How to export sequence and download data

Exporting sequences and annotation

You can download single or multiple sequences, with or without their annotation, from any of the ENA databases, including:

  • Downloading a single EMBL-Bank sequence or full entry;

  • Downloading multiple EMBL-Bank sequences or full entries;

  • Downloading sequences or full entries from the taxonomy portal;

  • Downloading SRA sequences and data using SRA-DataDownloader';

  • Bulk downloads using ftp.

 

Help

More information on exporting data from ENA can be obtained from the help pages.

 

Exporting single EMBL-Bank sequences and annotation

Once you have found the EMBL-Bank entry you want, you can use the download links (Figure 44) at the top right of every entry page to easily download either:

  • the sequence in FASTA format;

  • the full entry in either TEXT or XML format.

EMBL-Bank entry for BN000065 showing the download links at the top of every ENA entry page

Figure 44. EMBL-Bank entry for BN000065 showing the download links at the top of every ENA entry page.

Notes

[A] TEXT enables you to download the full entry in flat file format.

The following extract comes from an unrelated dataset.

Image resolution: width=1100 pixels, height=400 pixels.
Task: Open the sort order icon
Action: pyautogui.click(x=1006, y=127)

[B] FASTA enables you to download the sequence in FASTA format.

[C] XML enables you to download the full entry in XML format.

Exporting multiple EMBL-Bank sequences and annotation

Alternatively, you can download multiple EMBL-Bank sequences or full entries either by:

  • Following the links from the search page results;
  • Uploading your file of accessions.

You have the option of selecting the range of entries to download, which is particularly useful if your search query returns a large number of results (Figure 45).

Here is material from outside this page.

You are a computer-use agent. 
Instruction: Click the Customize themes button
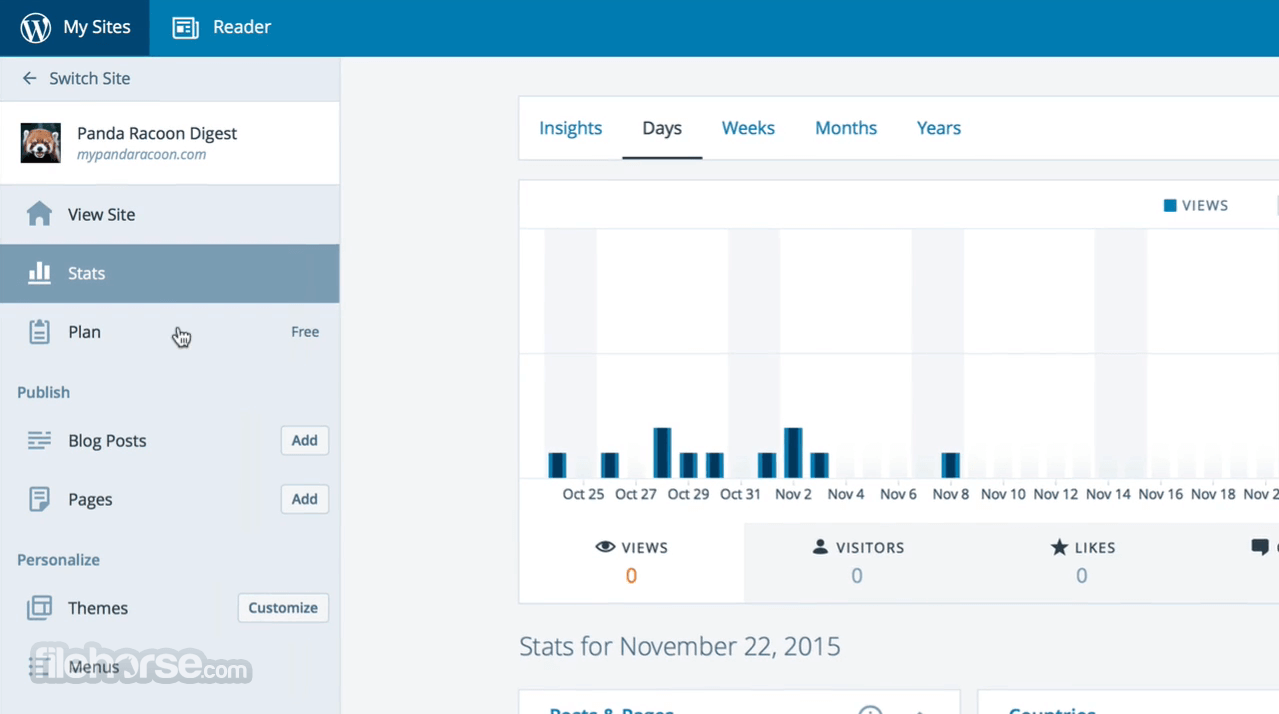tap(283, 608)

Results page from a text search on 'human' displaying the download options

Figure 45. Results page from a text search on 'human' displaying the download options.

Notes

[A] TEXT, XML, FASTA download options available for all the sequence or full entries displayed in the results.

  • Note: that there separate download capabilities for Assembled Nucleotide Sequences, Raw Nucleotide Sequences, Projects and Taxa.

[B] From-to range enables you to select which range of sequences or entries you wish to download.

  • In this figure, there are 140885 results, therefore you may want to select fewer results to download.

[C] Upload file of accessions enables you to upload a file containing a list of accessions, which is then displayed as a list of resulting entries; you can then follow the download links [A] and data range capabilities [B] explained above.

Exporting sequences using the taxonomy portal

The ENA browser enables taxonomy from any node of the taxonomic tree to be downloaded in XML format (Figure 46). In addition, bulk taxonomy downloads are possible through the ftp site.

Taxonomy Portal displaying the download options

Figure 46. Taxonomy Portal displaying the download options.

Notes

[A] XML enables you to download all the taxonomy data in XML format.

[B] Navigation enables you to navigate the taxonomy tree, where data from each node of the tree can be downloaded using the XML link in [A].

Information

Taxonomy data can also be downloaded in bulk from the ftp site. More information about the taxonomy data available for ftp download can be viewed on the ENA help pages.

Exporting SRA sequences and data

The ENA browser enables a range of options when downloading raw sequence data from the Sequence Read Archive (SRA) (Figure 47). SRA data can be downloaded in normalised fastq format, or in the original format as submitted by the author. The SRA data can be grouped by study, sample, experiment, run or submission, where each group of sequences can be downloaded separately. Because these sequence files are often very large, in addition to ftp download, the ENA browser enables downloading using the high-speed file transfer software Aspera. Alternatively, you can upload SRA data into the Galaxy platform.

 ENA browser displaying SRA search results and the download capabilities
 
Figure 47. ENA browser displaying SRA search results and the download capabilities.
Notes

[A] Bulk download Fastq/Submitted files provides the ability to select and download multiple files at once.

NOTE: this is the BEST route to download SRA sequences as you can choose which files to download (see Figure 48).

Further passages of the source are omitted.